Repeat the lines below exactly as they appear, but leave out the images.
:: EXERCISE MATERIALS
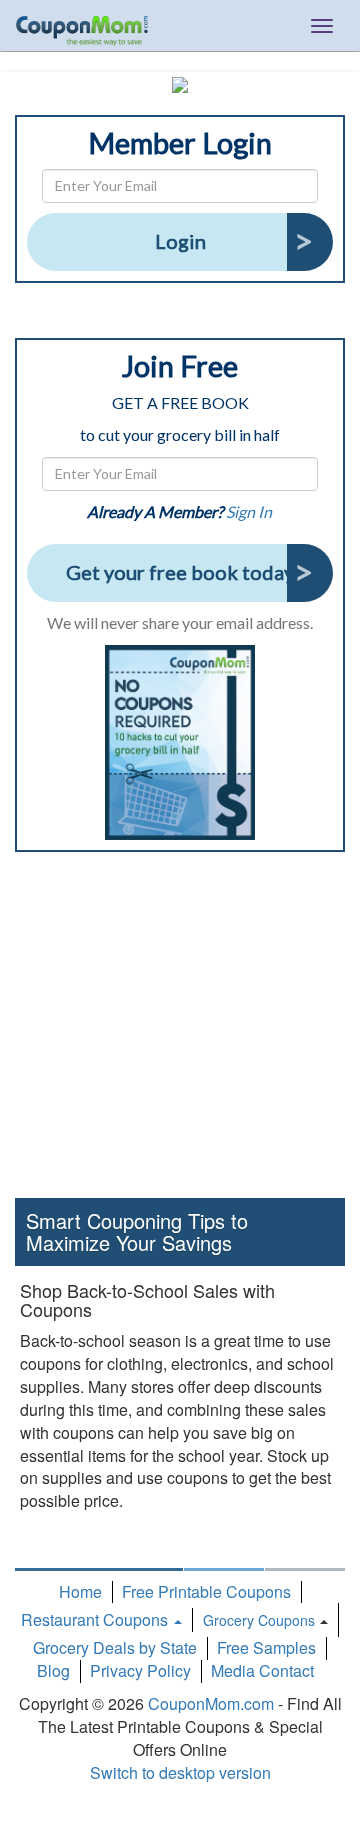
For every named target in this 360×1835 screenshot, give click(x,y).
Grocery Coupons (259, 1620)
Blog (53, 1670)
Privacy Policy (140, 1670)
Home (80, 1591)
::::
ANSWER TO THIS TASK
For every named target in this 360×1835 screenshot, give click(x,y).
Grocery Coupons (259, 1620)
Blog (53, 1670)
Privacy Policy (140, 1670)
Home (80, 1591)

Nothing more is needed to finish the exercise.